Garthon Business, Inc. (“Garthon”) sued Kirill Ace Stein (“Stein”) in December 2014 in New York County Supreme Court alleging that in 2009, Stein, who had several consulting agreements with Garthon spanning several years, had advised it to make unsecured loans to Youseff Hares so that Hares Engineering could complete construction of a steel plant for SBS Steel in Kazakhstan. Garthon accepted the advice and extended interest-free loans to Youssef Hares totaling $16 million, which were never repaid. Garthon claimed that Stein breached fiduciary duties and promises made under certain consulting agreements.

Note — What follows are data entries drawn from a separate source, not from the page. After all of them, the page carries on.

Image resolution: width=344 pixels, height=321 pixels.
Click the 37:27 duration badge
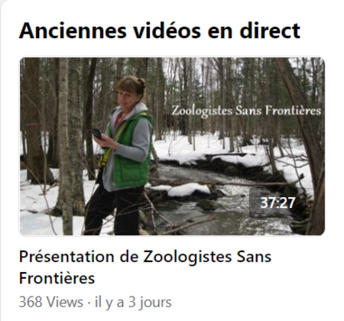coord(277,203)
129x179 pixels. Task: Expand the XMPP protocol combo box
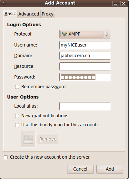(x=85, y=34)
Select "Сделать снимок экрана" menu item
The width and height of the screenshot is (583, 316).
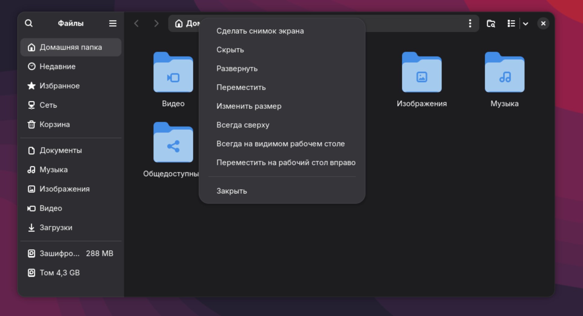(260, 31)
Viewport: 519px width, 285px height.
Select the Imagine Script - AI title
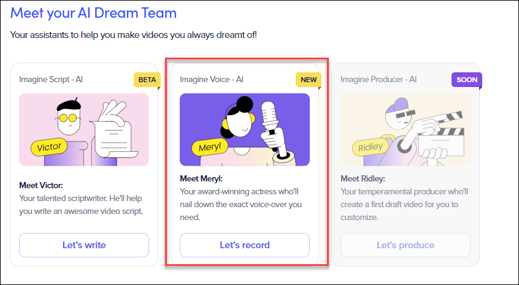(x=51, y=79)
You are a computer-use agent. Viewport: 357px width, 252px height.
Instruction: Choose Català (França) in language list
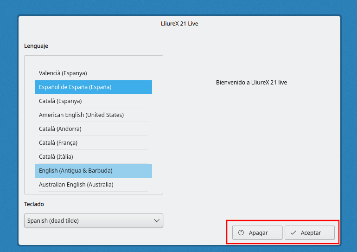tap(58, 142)
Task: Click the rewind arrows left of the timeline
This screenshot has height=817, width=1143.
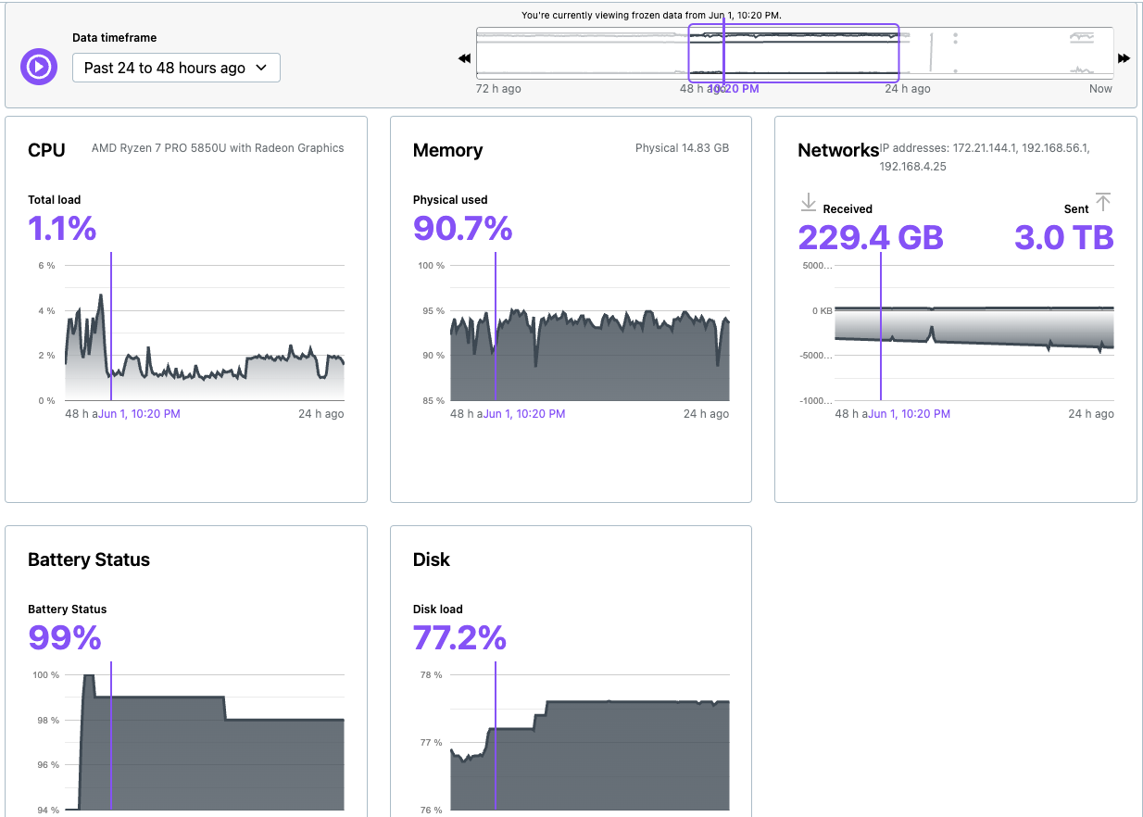Action: pos(463,58)
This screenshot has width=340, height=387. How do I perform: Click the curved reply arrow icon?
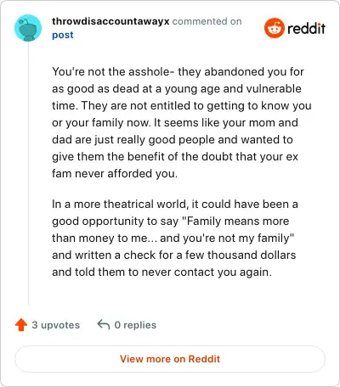click(104, 324)
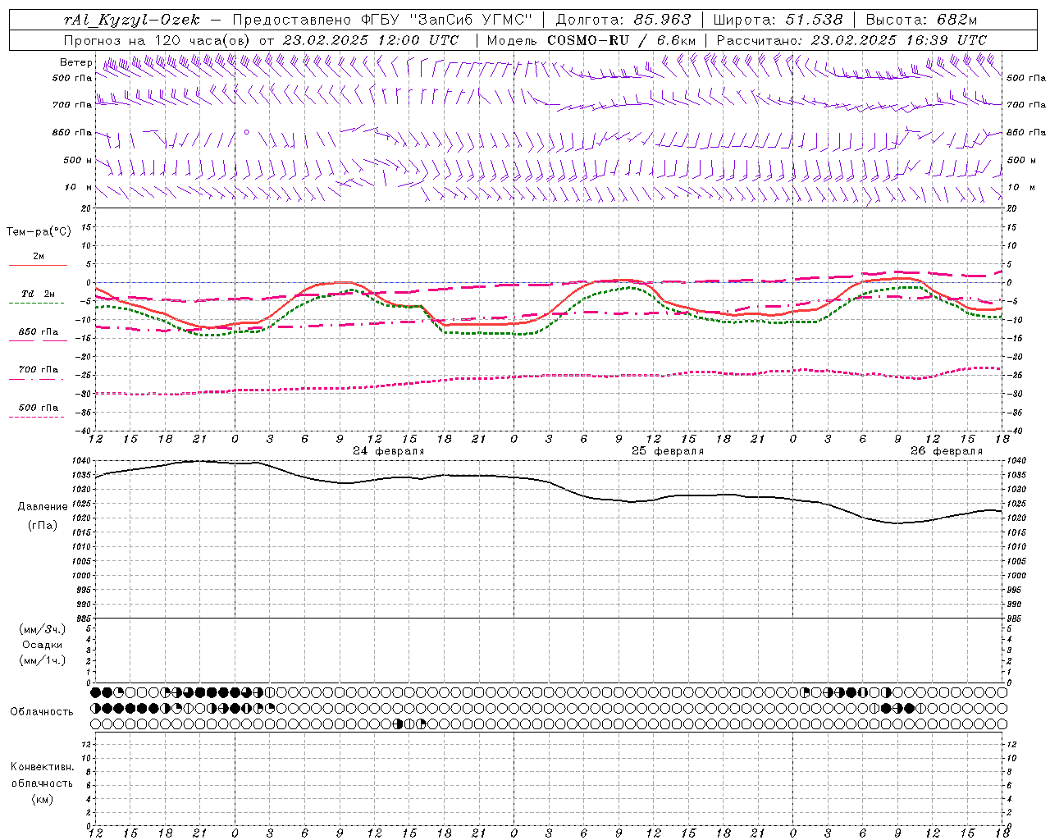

In April 2015, the Supreme Court granted Stein’s motion to compel arbitration in London, as required by a majority of the consulting agreements from later in the relationship between Garthon and Stein. Garthon appealed, asserting that the claims it had alleged related to consulting services under a separate, earlier agreement that provided for disputes to be litigated in a New York court. Stein countered that the earlier agreement had been terminated by the later agreements. The majority of the First Department panel agreed with Garthon, finding that the New York forum clause itself was not explicitly terminated by the later agreements and so it remained in effect. “At best, this language indicates that the parties intended only to arbitrate disputes that arose after July 1, 2009, the effective date of those agreements,” the majority held. “It does not indicate a clear manifestation that the forum selection clause in the [earlier agreement] had been abandoned.” The First Department further stated:
Although this court does not appear to have directly addressed the issue, the other Departments have held that, where some of a group of claims are covered by an arbitration agreement, it is appropriate to litigate the entire group in court if all of the claims were already asserted in court and the claims not subject to arbitration would be “inextricably bound together” with the claims that are subject to arbitration . . . Here, one could argue that all of the claims in the complaint arose under the Quennington Agreement, since, notwithstanding that two of the loan agreements with Hares were executed after the termination of that agreement, plaintiffs allege that Stein first advised them to loan money to Hares personally in spring 2009, when that agreement was unquestionably in effect. In any case, even if some of the claims could be said to arise out of the Quennington Agreement, and others out of the Second Aurdeley Agreement, they are cut from the same cloth, and are, unquestionably, inextricably bound together and therefore should be litigated in court.
A dissenting opinion noted that jurisdictional issues – namely, whether the dispute should be heard in arbitration or in court – should be decided by an arbitrator where the parties have so provided in their agreement.
New York practitioners should note this decision and, as long as this this is the law in New York, make sure that the arbitration clause expressly applies to the entire relationship or to prior versions of the parties’ agreement. In addition, practitioners should be sure to include an express provision agreeing that covered claims must be arbitrated even if other related claims are determined to be subject to litigation.